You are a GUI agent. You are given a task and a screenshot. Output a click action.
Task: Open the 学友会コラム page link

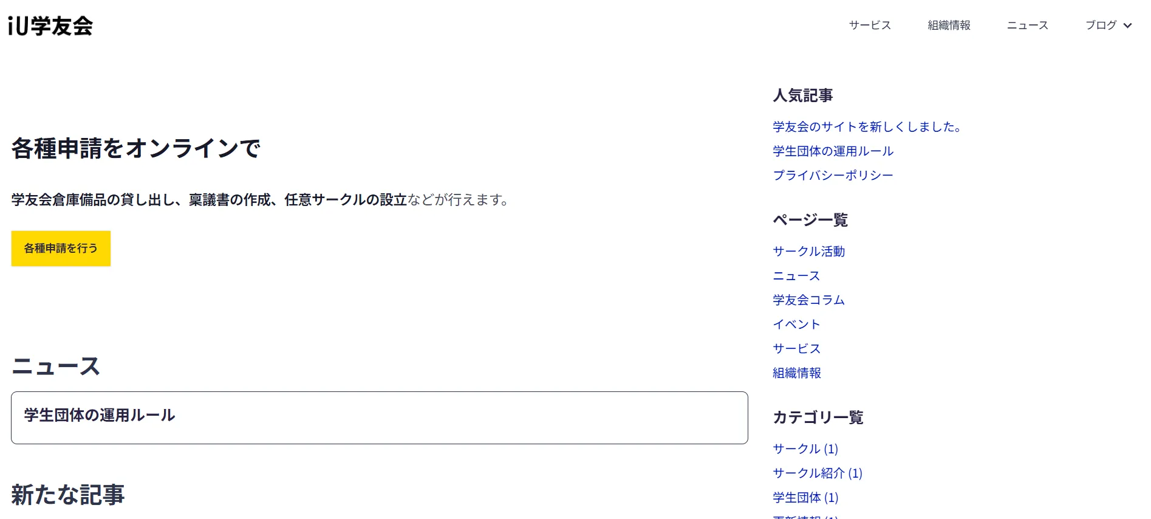coord(808,300)
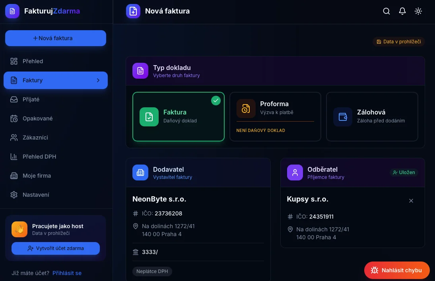Open Přehled in sidebar

click(33, 61)
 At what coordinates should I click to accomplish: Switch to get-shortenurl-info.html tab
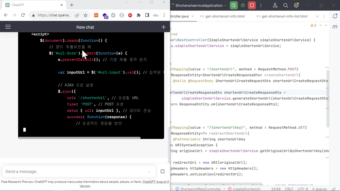pyautogui.click(x=225, y=16)
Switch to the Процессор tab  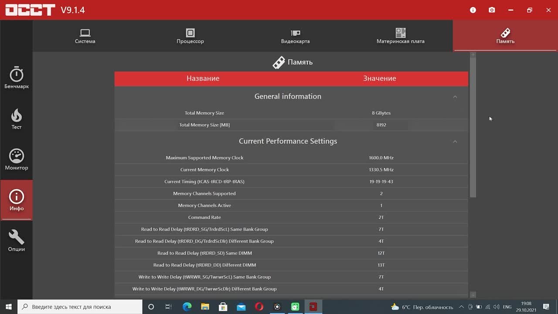(x=190, y=36)
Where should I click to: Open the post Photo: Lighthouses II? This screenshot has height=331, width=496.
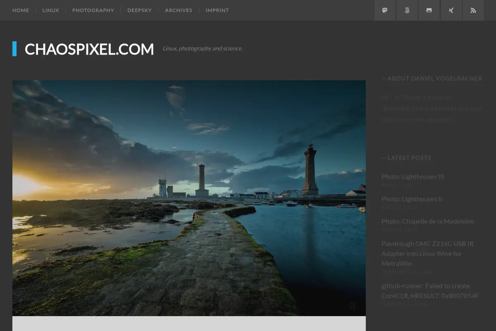pos(412,199)
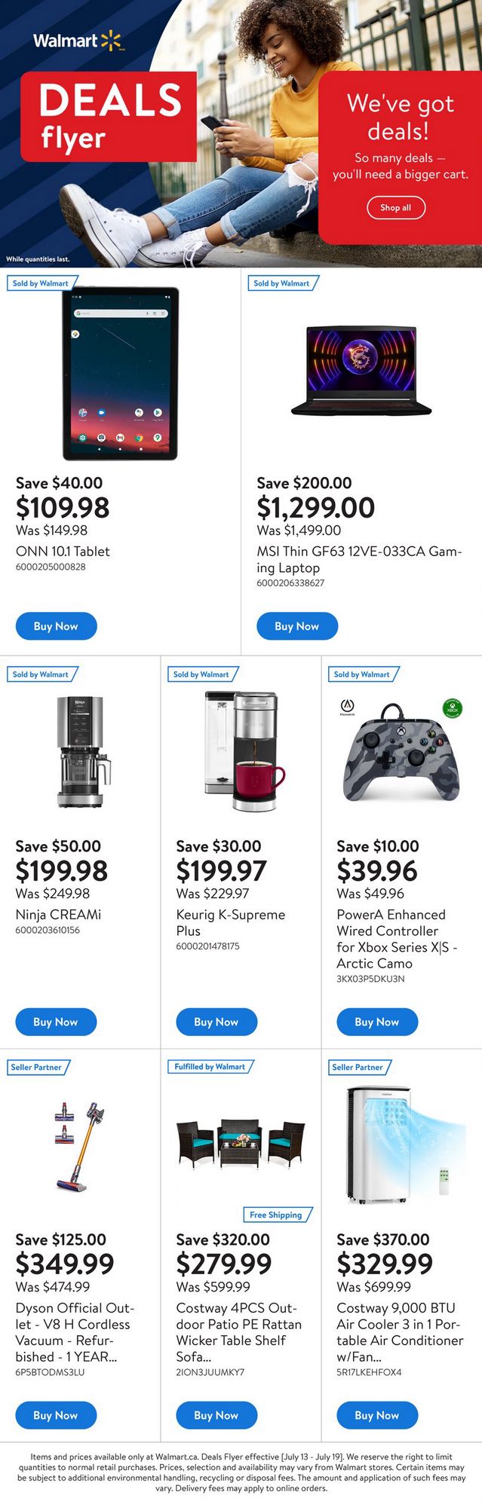View the Costway patio rattan set image

pyautogui.click(x=241, y=1145)
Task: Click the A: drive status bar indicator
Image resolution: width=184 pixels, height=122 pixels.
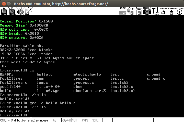Action: point(55,120)
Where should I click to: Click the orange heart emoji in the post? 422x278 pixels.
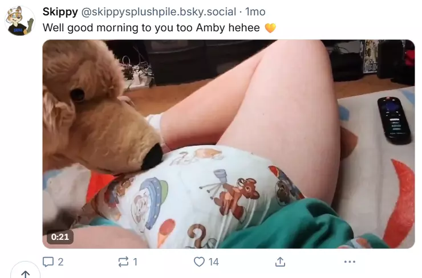click(x=270, y=28)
##############################
Only the lines from the one containing "Where should I click to: Open" to the end of the listing belong in the answer, exactly as they stand and with no pictures.

**SOLUTION FOR THIS PROBLEM:**
Where should I click to: Open the post Photo: Lighthouses II? This screenshot has height=331, width=496.
pos(412,199)
View the Costway patio rattan set image

pyautogui.click(x=241, y=1145)
Task: Click the A: drive status bar indicator
Image resolution: width=184 pixels, height=122 pixels.
Action: point(55,120)
Where should I click to: Click the orange heart emoji in the post? 422x278 pixels.
click(x=270, y=28)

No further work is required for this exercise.